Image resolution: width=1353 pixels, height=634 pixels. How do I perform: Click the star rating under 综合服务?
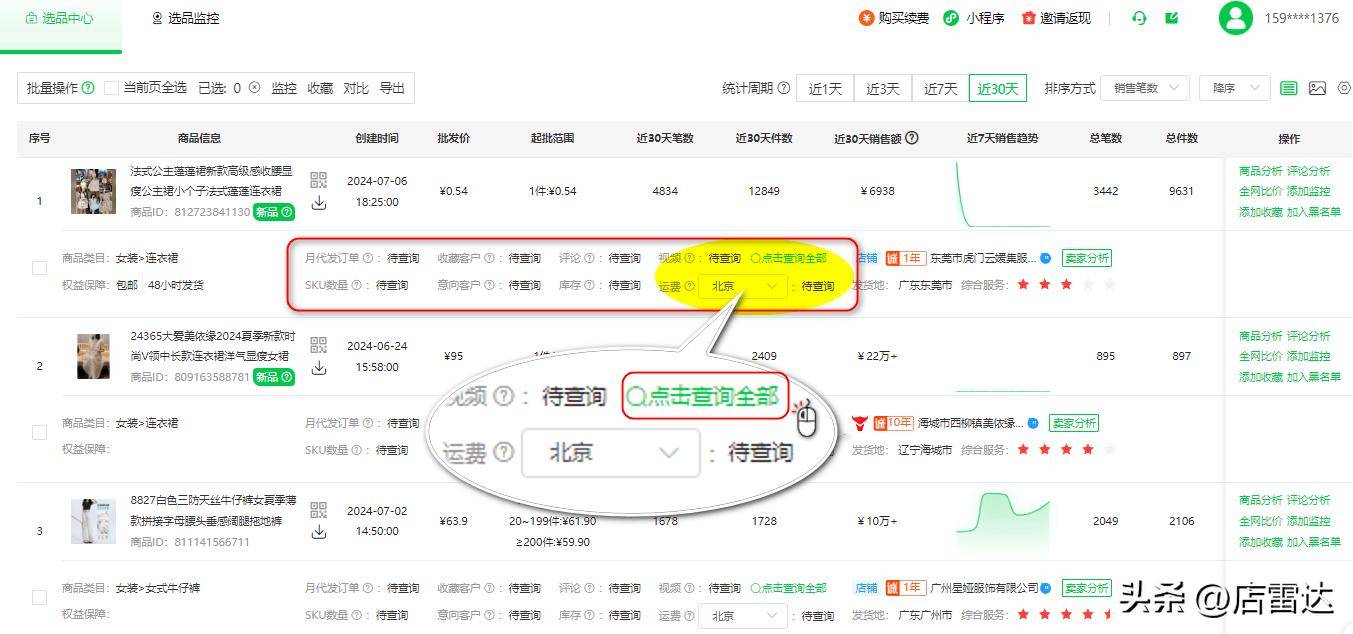[1063, 285]
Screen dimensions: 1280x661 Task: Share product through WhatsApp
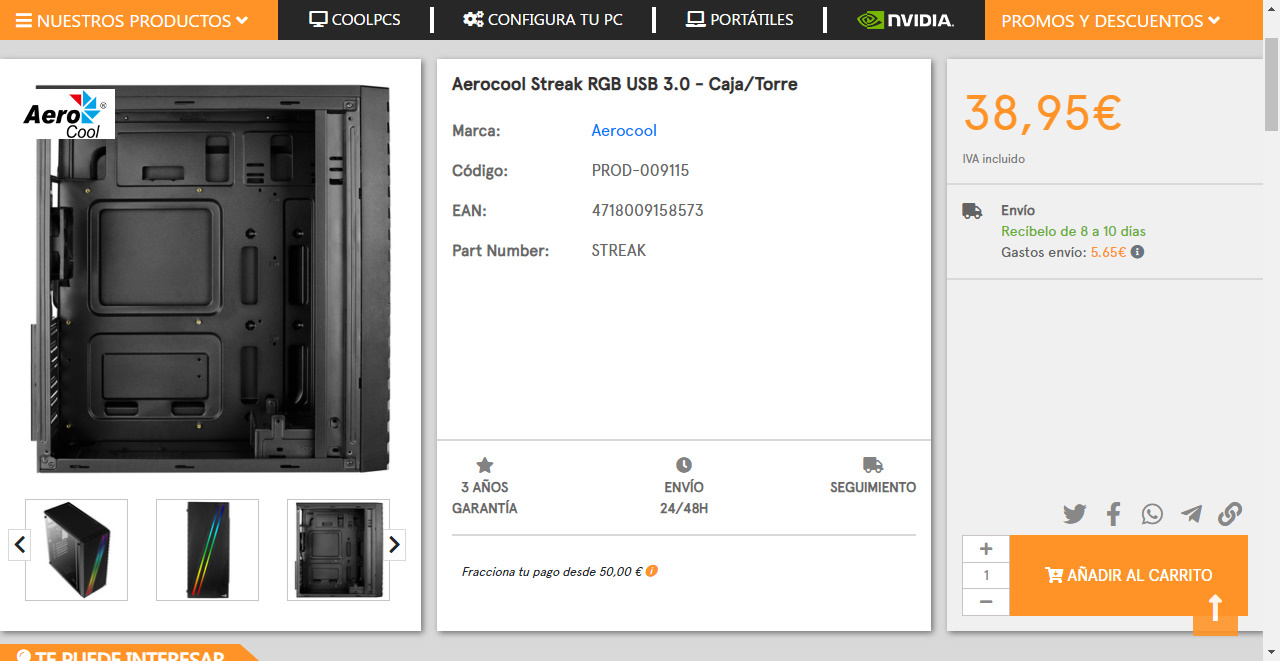pos(1152,514)
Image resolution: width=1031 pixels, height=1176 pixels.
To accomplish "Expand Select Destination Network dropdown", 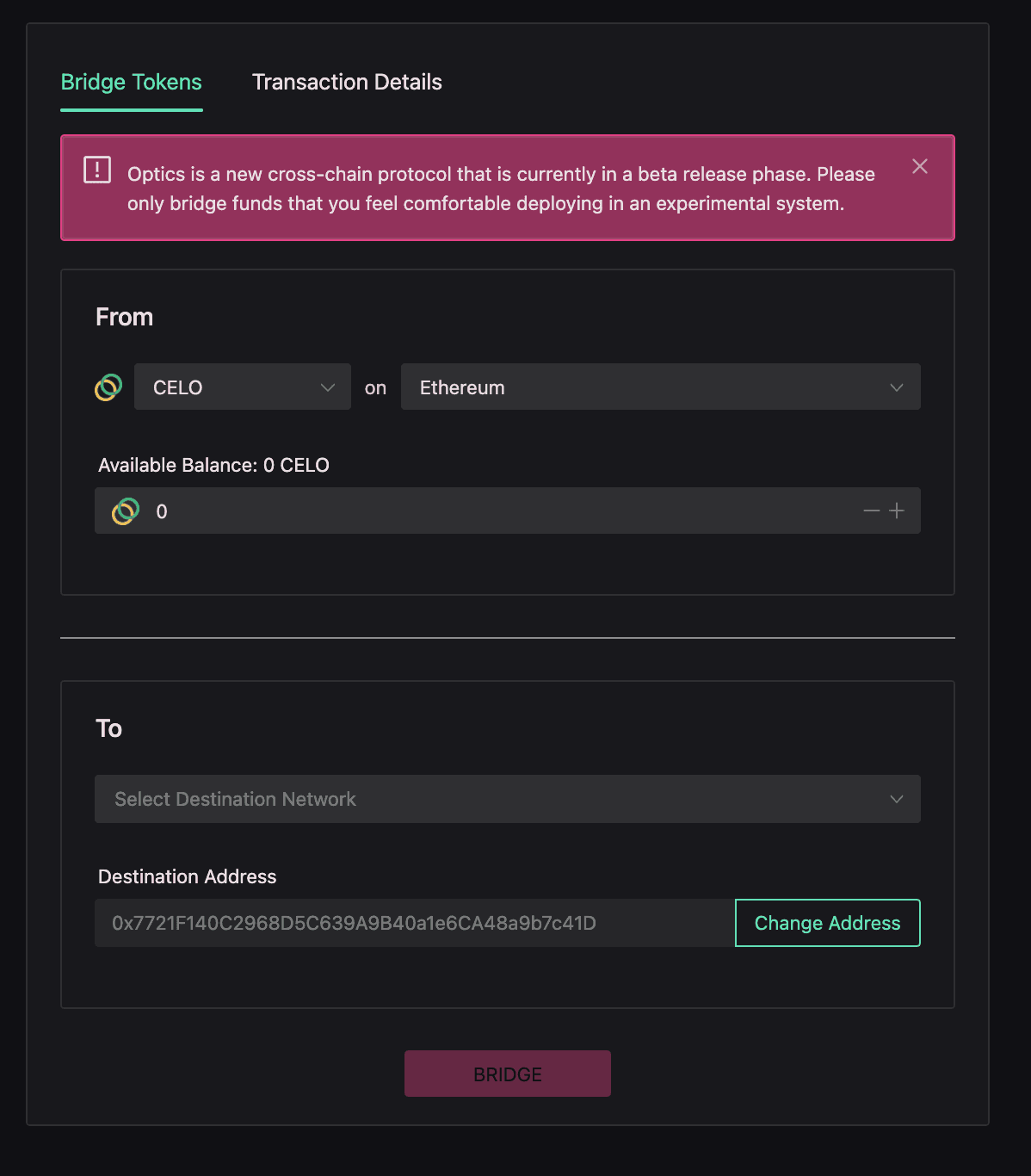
—————
# [WHAT THE TASK ASKS]
Output the records exactly, and let none of their pictures appear in the copy.

# [EXERCISE ANSWER]
Image resolution: width=1353 pixels, height=634 pixels. How do I perform: Click the star rating under 综合服务?
[1063, 285]
Screen dimensions: 1280x661 Task: Share product through WhatsApp
pos(1152,514)
Image resolution: width=1031 pixels, height=1176 pixels.
To accomplish "Expand Select Destination Network dropdown", 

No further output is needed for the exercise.